Leaving your current employer?

Job change is a good time to think about your retirement savings, you'll need to make some important decisions about your retirement savings.

Your retirement plan is a critical part of your financial well-being. When you leave your employer, you should make sure that your plan remains intact. You have options, let's review what they are.

Transfer your funds to an Individual Retirement Account (IRA)

When you transfer your retirement savings from your former employer to an IRA this is called rolling over your account. You can rollover a 403(b) or 457 plan into an IRA. With an IRA, you’ll have many more investment options and flexibility than with your employers’ plan. You can also make contributions to your IRA in addition to the funds you roll over.

You’ll need to decide where to open your IRA account,

There IRA marketplace is filled with hundreds of companies offering IRA’s high fees, hidden fees and other sub-optimal features, this will require some homework to find the administrator that is right for you. 

Here are some things to think about when opening an IRA

  • Decide where to open your account, this will be the company that administers your plan.
  • Find out about fees on the account including administrative fees, advisory fees, custodial fees, investment management fees and requirements for minimum balances.

Initiating your rollover

You will need to contact your current plan administrator to start the roll over process, they will advise you as to the steps involved in processing your roll over.

Be sure your district transfers your balance directly into an IRA. If the distribution is made to you first, the plan must withhold 20% for federal withholding taxes. Then, you’ll need to come up with another 20% from other sources to equal your full roll over amount and deposit it in an IRA within 60 days or it will be considered a distribution. In that case, you’ll then be taxed on the entire amount at ordinary income tax rates, and may owe a 10% tax penalty if you are younger than age 55 and have separated from work. Avoid this situation if at all possible.

Transfer to your new employer’s plan

If your new employer offers a 403(b) or 457 plan, you may be able to transfer your old plan’s funds to your new plan. Check with your new plan’s administrator for details.

If you have more than one retirement plan from changing jobs and employers, be sure not to lose track of them. You may even want to consider consolidating them all into one plan for easier management.

Keep your plan where it is—with your former employer

As long as you have at least $5,000 in your account, it’s likely you’ll be able to remain within your former employer’s 403(b) or 457 plan. This may be a good option if you’re satisfied with your plan’s fund choices, and hesitant to shift your funds elsewhere.
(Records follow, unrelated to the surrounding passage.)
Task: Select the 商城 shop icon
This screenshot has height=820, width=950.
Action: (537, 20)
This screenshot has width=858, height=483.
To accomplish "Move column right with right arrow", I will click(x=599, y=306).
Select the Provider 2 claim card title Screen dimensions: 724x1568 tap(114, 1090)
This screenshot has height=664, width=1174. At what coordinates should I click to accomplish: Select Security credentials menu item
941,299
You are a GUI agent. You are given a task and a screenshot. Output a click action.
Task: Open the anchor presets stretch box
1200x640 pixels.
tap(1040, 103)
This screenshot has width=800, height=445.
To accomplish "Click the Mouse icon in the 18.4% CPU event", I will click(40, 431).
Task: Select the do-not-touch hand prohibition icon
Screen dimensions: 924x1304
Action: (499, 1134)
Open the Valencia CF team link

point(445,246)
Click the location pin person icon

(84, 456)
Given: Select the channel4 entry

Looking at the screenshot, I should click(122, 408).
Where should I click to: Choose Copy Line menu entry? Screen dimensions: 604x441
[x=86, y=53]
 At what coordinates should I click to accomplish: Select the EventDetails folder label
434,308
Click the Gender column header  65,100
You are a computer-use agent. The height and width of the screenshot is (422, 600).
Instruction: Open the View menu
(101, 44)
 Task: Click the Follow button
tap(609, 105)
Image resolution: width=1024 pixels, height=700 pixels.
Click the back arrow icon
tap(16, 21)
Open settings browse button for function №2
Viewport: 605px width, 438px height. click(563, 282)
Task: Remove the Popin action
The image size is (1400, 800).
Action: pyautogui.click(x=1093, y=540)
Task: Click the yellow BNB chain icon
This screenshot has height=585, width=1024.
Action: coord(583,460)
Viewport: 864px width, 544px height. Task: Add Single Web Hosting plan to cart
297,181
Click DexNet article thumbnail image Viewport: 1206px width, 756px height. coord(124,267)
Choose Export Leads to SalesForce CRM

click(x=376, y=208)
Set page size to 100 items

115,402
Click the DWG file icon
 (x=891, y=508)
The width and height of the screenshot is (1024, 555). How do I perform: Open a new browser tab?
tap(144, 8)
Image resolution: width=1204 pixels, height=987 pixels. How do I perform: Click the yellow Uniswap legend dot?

One big reason to keep your savings with a former employer is if they have high quality low-fee investment funds available. Often times employer can get better pricing than if you were to go out and get a new plan on your own.

If all or part of your balance is in an annuity that would result in substantial surrender fees if you take it out, you may want to consider leaving the money in your current 403(b) or 457 plan.

Cashing out your plan

The worst decision you can make is to cash out your retirement plan, it will cost definitely cost you in the future.  You will pay penalties and taxes and your money will no longer have the potential for growth, an important consideration if your retirement is many years away.